(Dataset entries)
-------

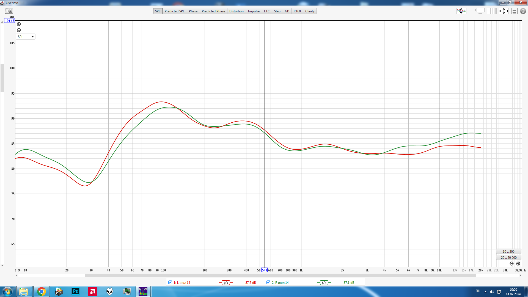Viewport: 528px width, 297px height.
Task: Click the frequency axis grid icon
Action: [491, 11]
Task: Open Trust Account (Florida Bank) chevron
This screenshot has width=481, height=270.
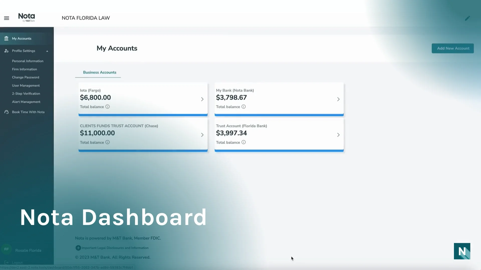Action: (x=338, y=135)
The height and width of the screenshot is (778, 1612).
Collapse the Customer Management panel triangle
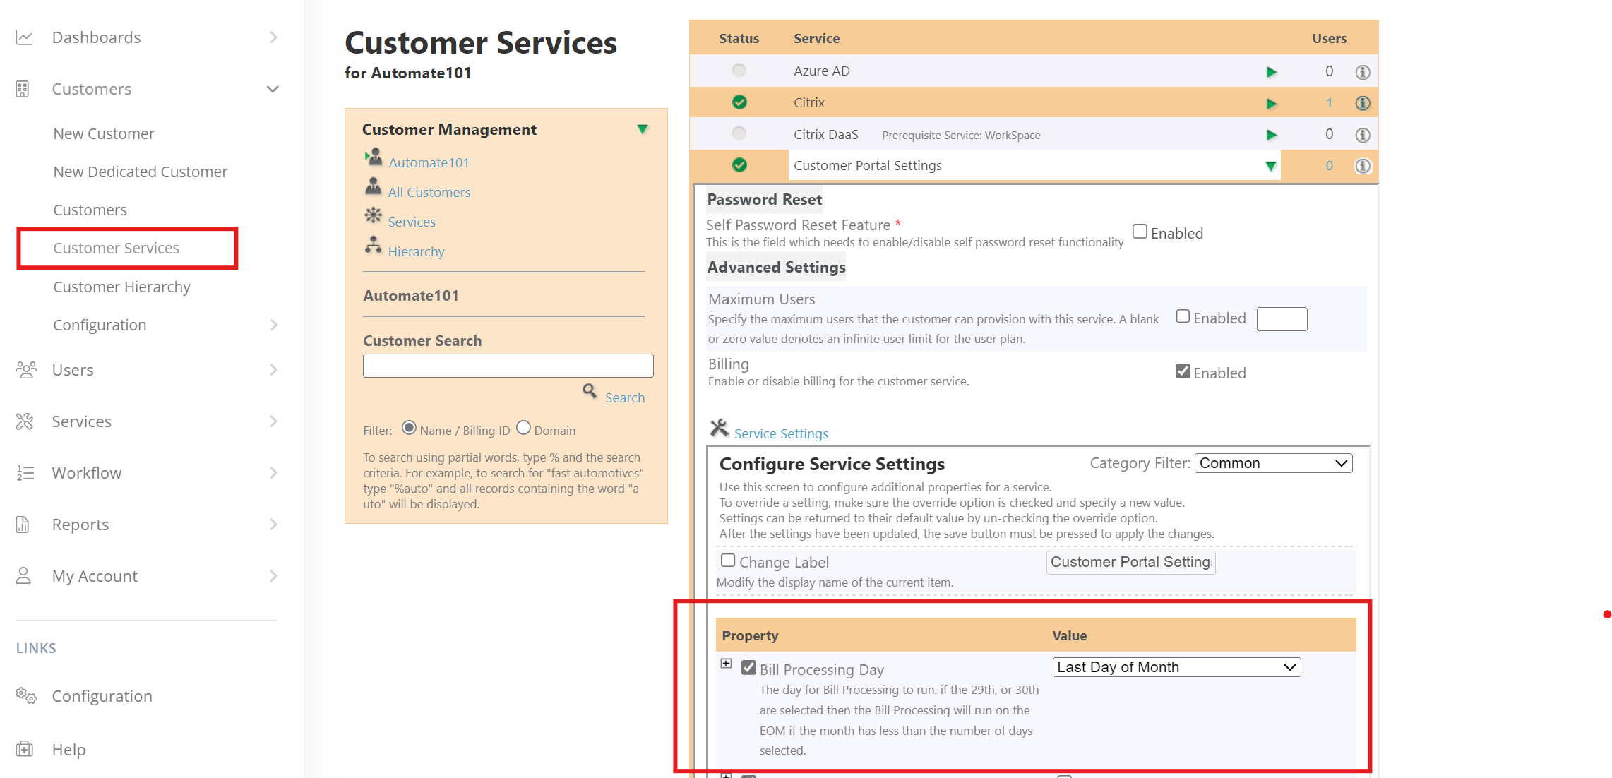click(x=642, y=129)
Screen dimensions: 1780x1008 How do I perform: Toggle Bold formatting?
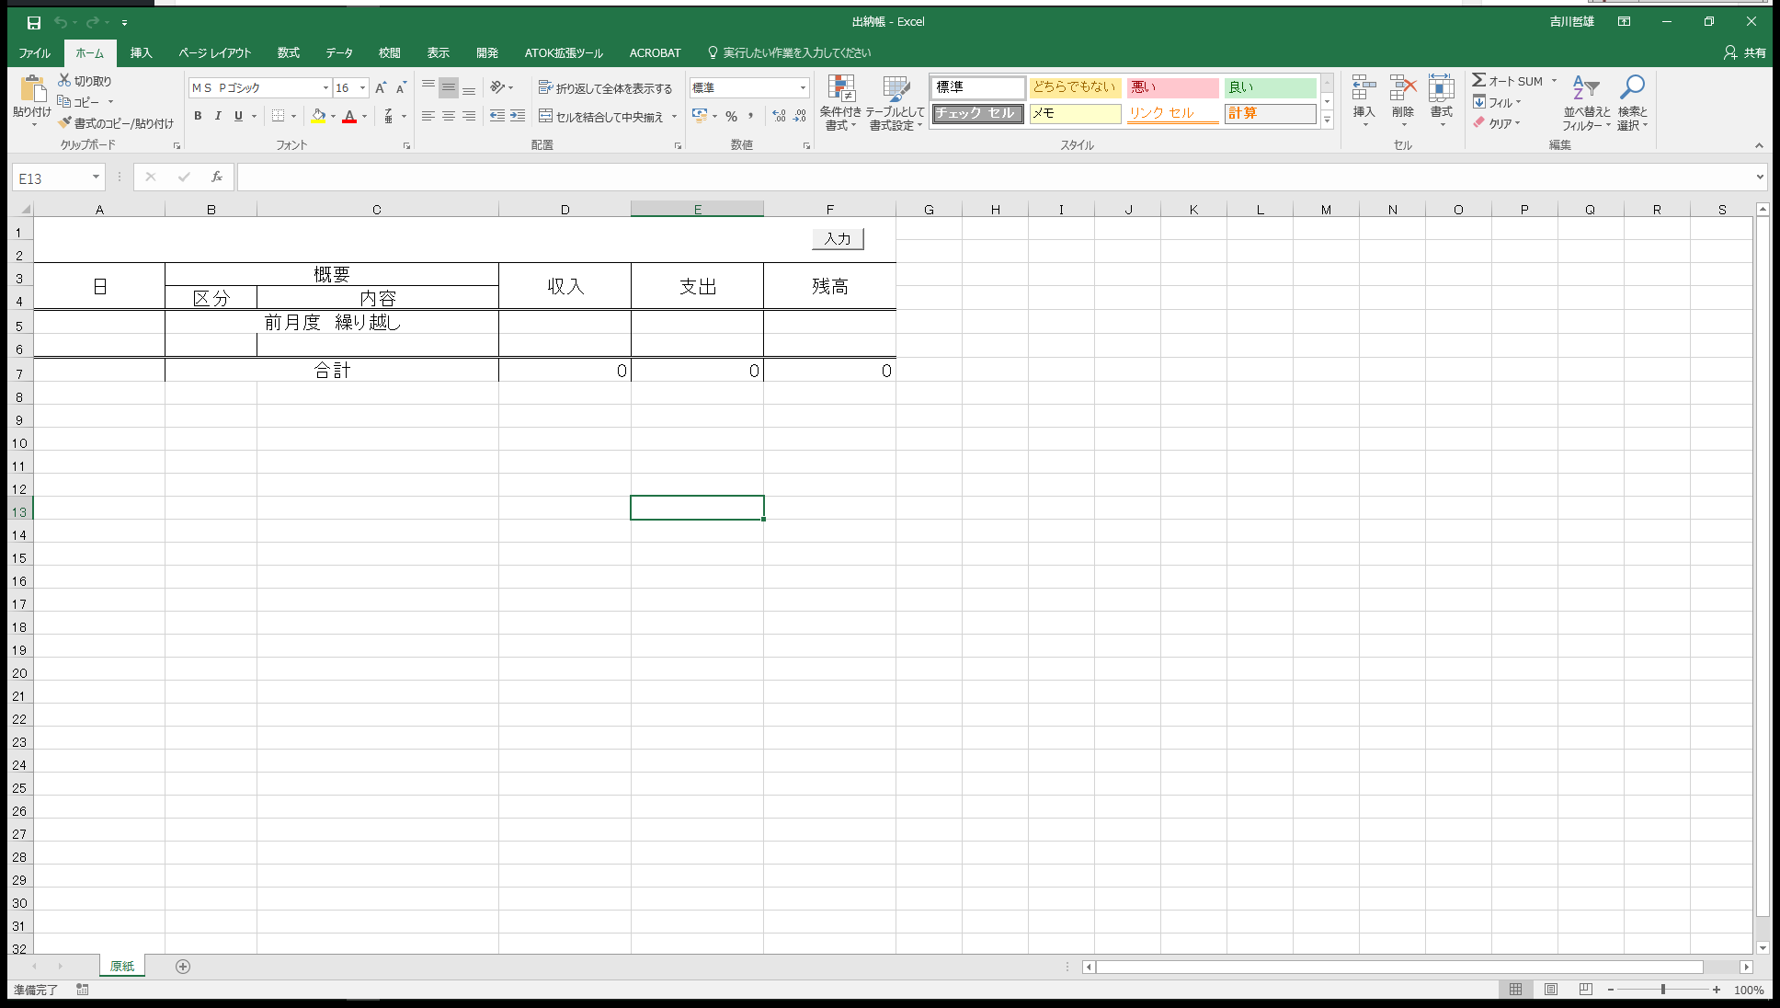click(198, 116)
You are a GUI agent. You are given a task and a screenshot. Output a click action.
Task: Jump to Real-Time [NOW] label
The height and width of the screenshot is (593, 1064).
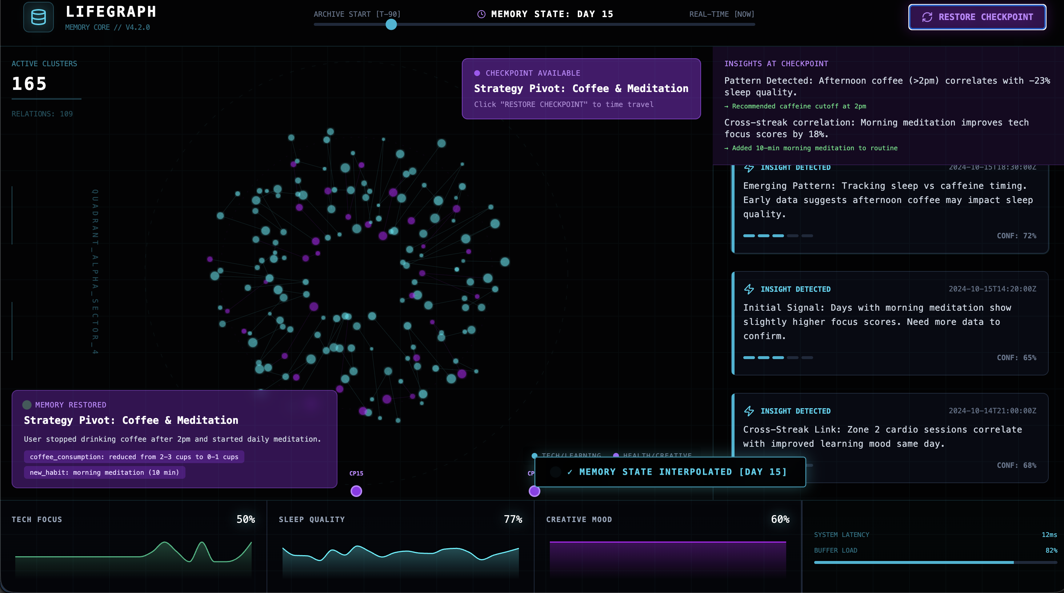[x=722, y=14]
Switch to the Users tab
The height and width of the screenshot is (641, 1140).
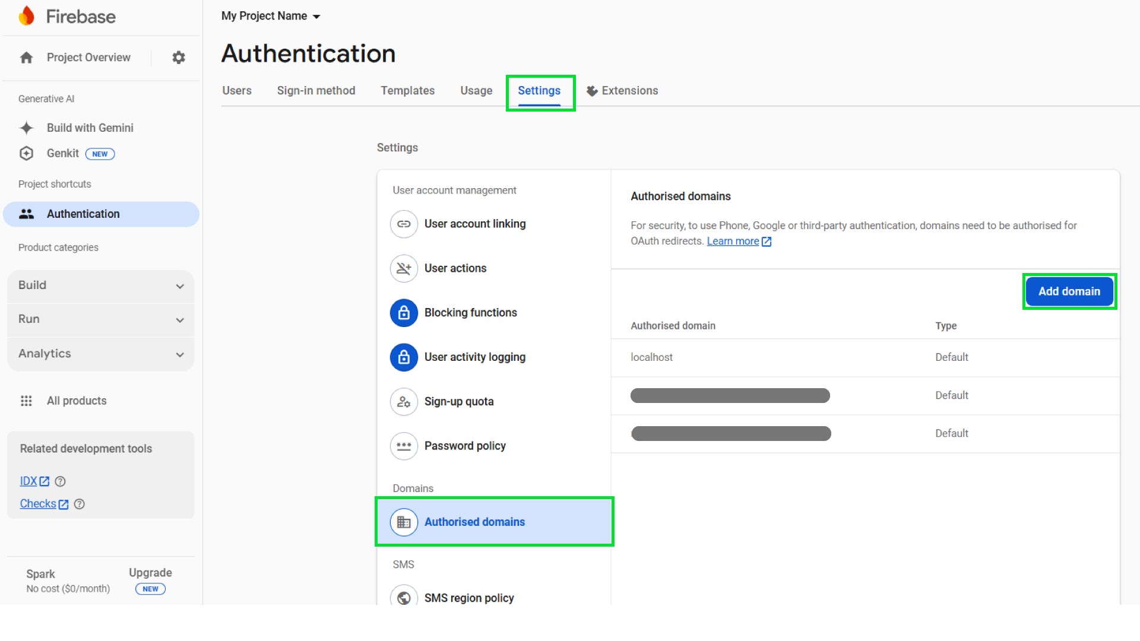(x=236, y=90)
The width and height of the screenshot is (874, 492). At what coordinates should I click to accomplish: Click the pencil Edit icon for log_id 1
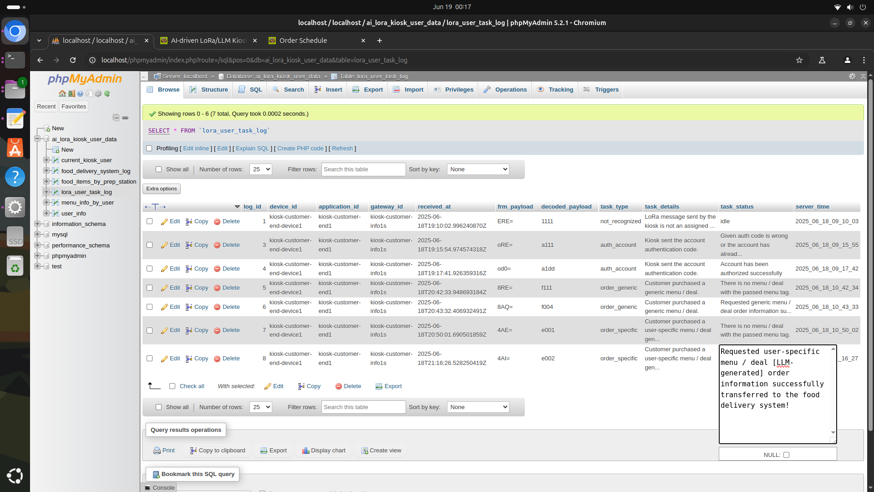[x=164, y=222]
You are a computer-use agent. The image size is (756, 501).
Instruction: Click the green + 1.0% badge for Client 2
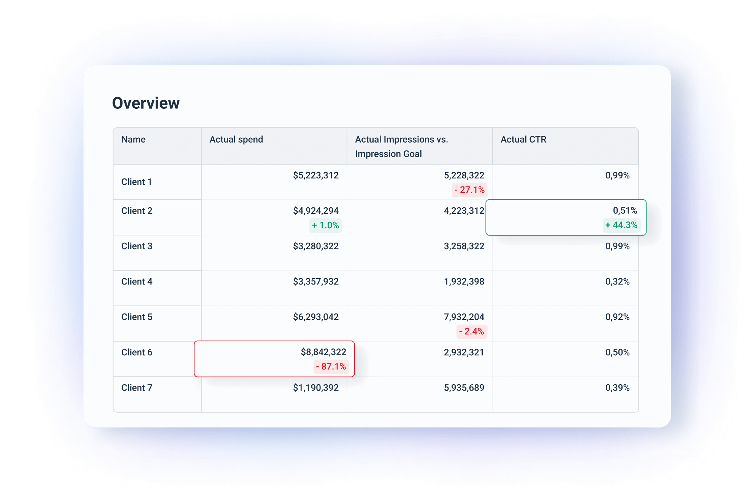325,225
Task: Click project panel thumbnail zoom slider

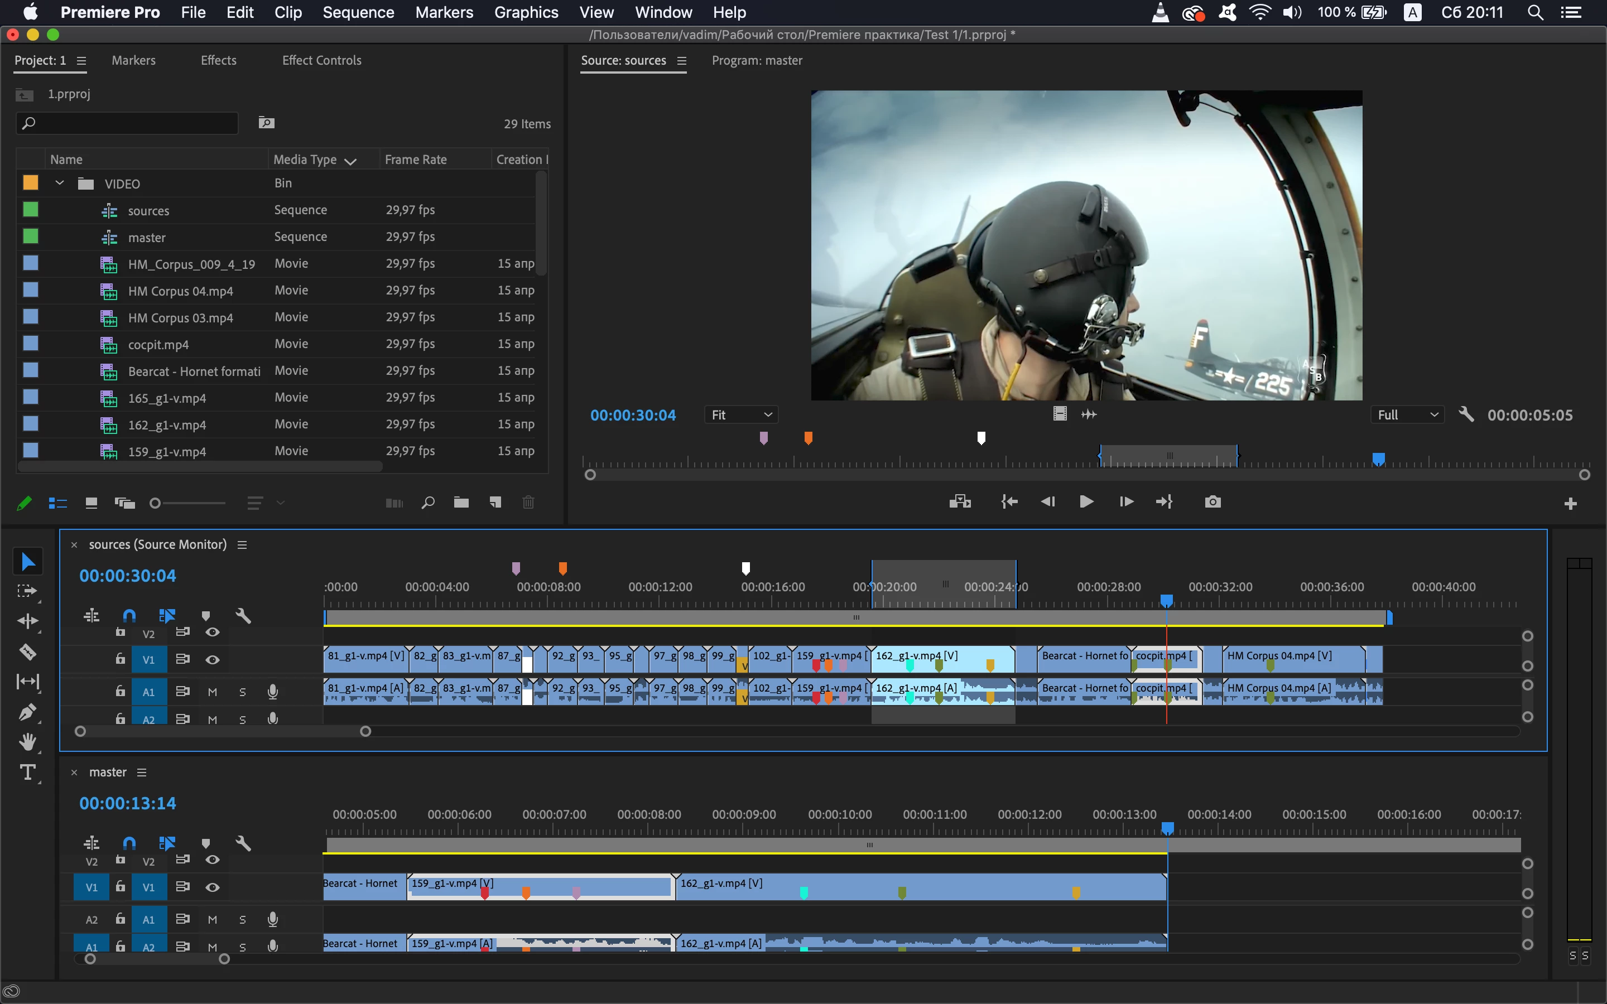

-------

◆ **Instructions to follow**: Once you have identified the lines above that contain "agent", copy each of them.

◆ **Written answer**:
You are a GUI agent. You are given a task and a screenshot. Output a click action.
You are a computer-use agent. The image size is (756, 501).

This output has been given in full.